#### Work required
Stop at the line that contains "You are a computer-use". Until then, set down each line of the records exactly, beginning with the first, and skip pictures.

┌──

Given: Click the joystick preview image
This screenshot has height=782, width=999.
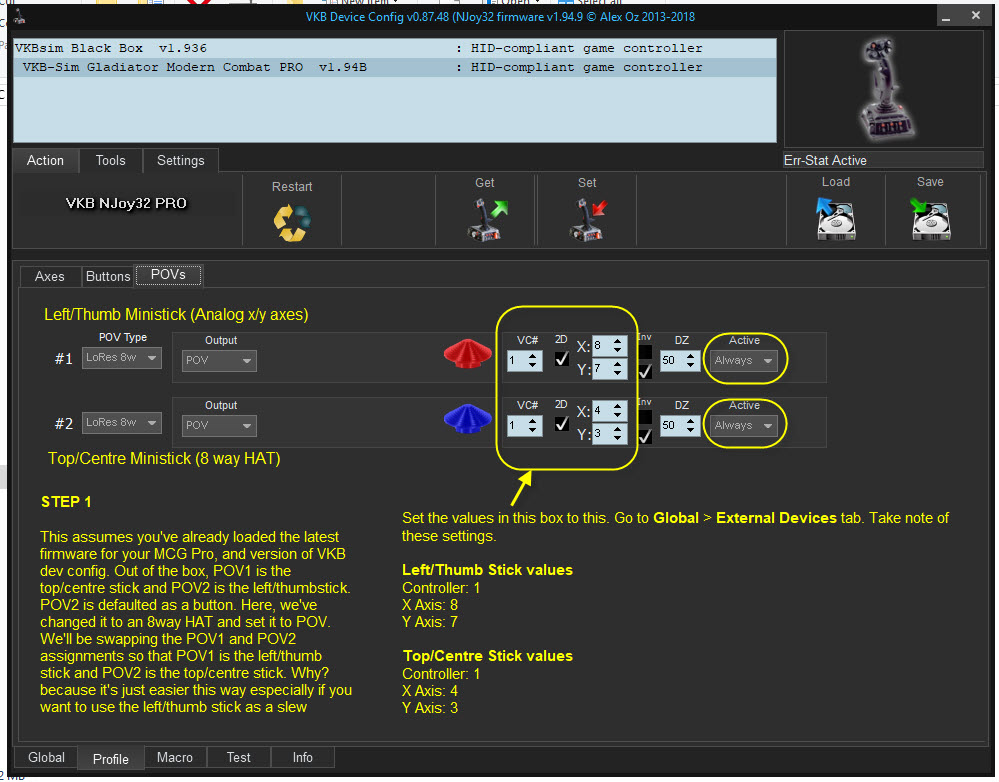Looking at the screenshot, I should click(882, 89).
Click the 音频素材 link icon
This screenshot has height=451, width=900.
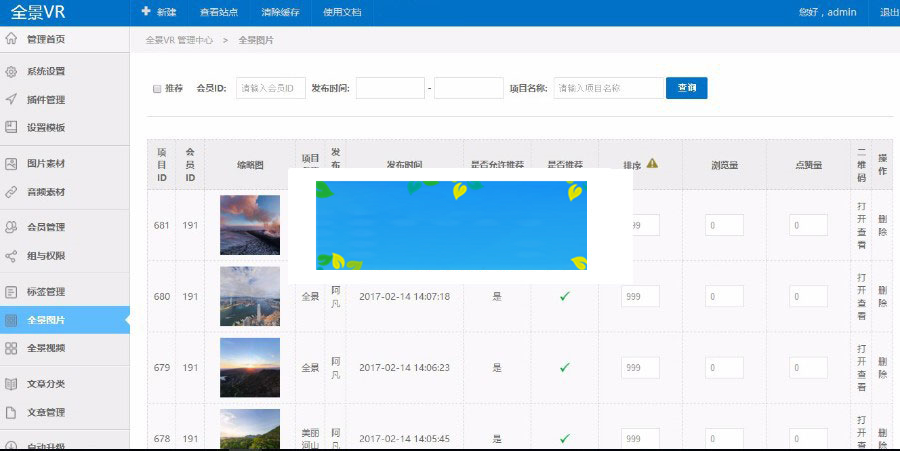[x=11, y=191]
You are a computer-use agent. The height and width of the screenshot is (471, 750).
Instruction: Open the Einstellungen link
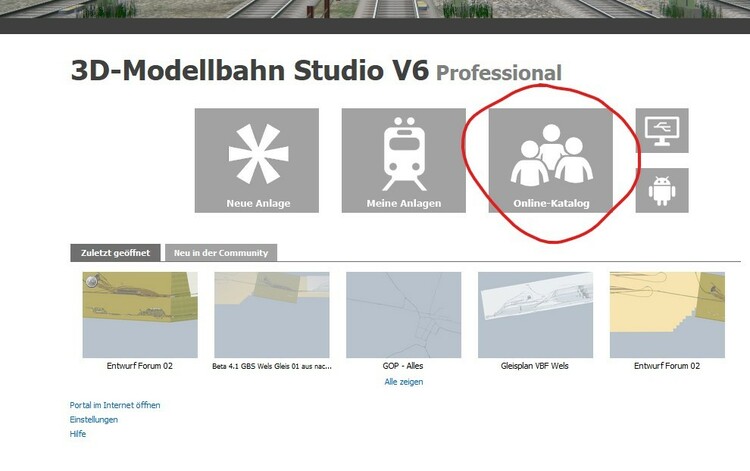(x=94, y=419)
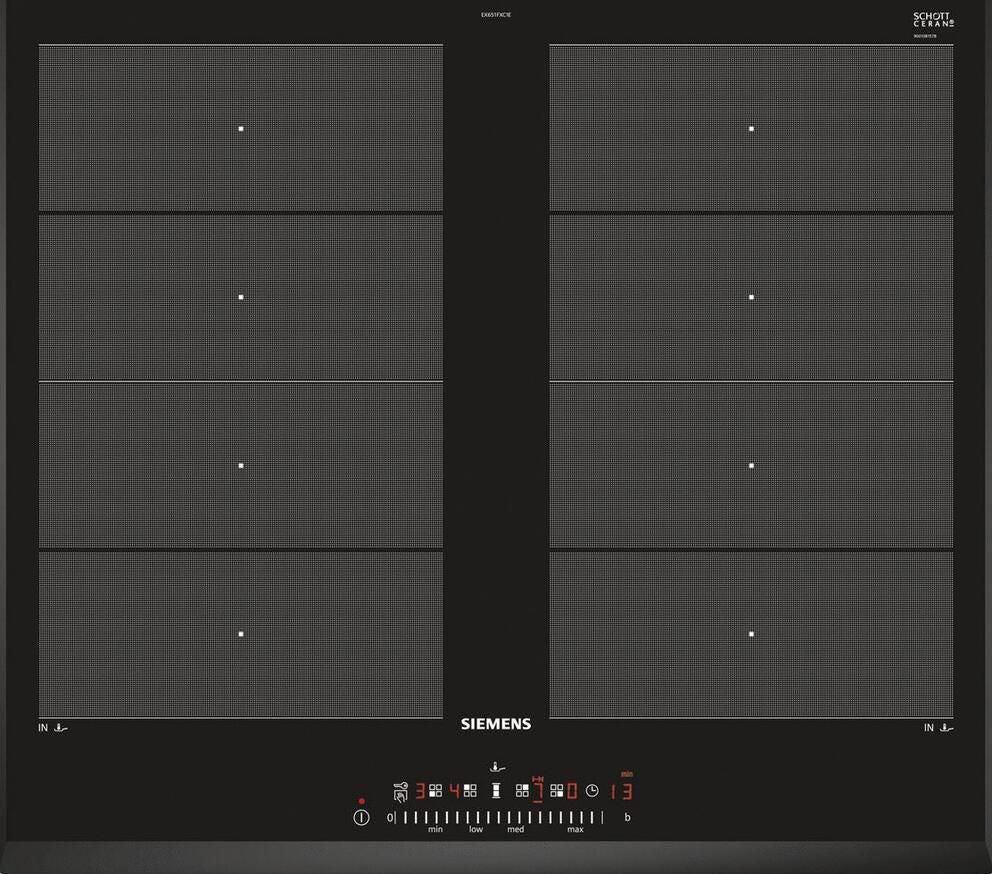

└──

#### Result of the task
Given: Click the joystick preview image
This screenshot has height=782, width=999.
Looking at the screenshot, I should click(882, 89).
Click the 音频素材 link icon
This screenshot has height=451, width=900.
[x=11, y=191]
You are a computer-use agent. The height and width of the screenshot is (471, 750).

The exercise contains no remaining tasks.